Samenvatting
- Van alle vormen van kanker wordt ongeveer 5 veroorzaakt door sterke genetische aanlegfactoren.
- DNA-diagnostiek wordt toegepast in families met erfelijke tumorsyndromen, zoals familiaire adenomateuze polyposis, hereditair non-polyposis-colon-rectumcarcinoom (lynch-syndroom) en hereditaire mamma- en ovariumkanker. Degenen die de aanleg niet hebben geërfd, hoeven niet langer regelmatig te worden onderzocht.

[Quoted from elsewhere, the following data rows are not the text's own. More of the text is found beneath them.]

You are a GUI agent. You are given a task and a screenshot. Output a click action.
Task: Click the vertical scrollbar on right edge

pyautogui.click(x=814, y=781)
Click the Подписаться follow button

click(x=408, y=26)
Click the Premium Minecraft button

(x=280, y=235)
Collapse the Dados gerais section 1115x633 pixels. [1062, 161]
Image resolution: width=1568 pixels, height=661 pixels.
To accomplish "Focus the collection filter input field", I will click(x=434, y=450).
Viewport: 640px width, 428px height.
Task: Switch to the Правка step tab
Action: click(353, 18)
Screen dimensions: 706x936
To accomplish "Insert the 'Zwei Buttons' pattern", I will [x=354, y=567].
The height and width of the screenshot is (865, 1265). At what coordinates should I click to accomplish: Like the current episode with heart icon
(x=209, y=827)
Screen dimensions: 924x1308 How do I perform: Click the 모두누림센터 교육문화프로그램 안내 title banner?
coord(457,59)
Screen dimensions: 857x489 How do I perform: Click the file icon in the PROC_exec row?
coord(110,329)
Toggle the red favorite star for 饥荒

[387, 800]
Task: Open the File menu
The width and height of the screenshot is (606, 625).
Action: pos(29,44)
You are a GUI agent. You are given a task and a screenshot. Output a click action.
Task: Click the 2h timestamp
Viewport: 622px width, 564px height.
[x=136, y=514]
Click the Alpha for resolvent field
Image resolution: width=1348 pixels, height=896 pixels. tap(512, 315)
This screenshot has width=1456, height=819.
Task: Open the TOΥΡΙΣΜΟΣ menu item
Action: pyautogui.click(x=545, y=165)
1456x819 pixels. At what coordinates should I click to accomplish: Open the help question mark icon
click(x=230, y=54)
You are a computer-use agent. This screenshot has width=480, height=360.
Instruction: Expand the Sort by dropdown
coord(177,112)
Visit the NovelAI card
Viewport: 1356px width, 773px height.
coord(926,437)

- DNA-diagnostiek naar erfelijke aanleg voor kanker wordt nu tevens toegepast bij patiënten met kanker op relatief jonge leeftijd, ook als de familieanamnese onduidelijk of negatief is.
- Het beschouwen van de patiënt in de context van zijn of haar familie is zowel om medisch-technische als om psychosociale redenen van belang. Dit geldt zowel voor diagnostisch als voor presymptomatisch DNA-onderzoek.
- Om deze redenen is de klinische toepassing van DNA-diagnostiek naar erfelijke tumoren ingebed in multidisciplinaire poliklinieken voor familiaire tumoren van de universitaire medische centra en de categorale kankercentra. Recent zijn richtlijnen voor het beleid rond erfelijke tumoren uitgegeven met criteria voor verwijzing naar de gespecialiseerde poliklinieken.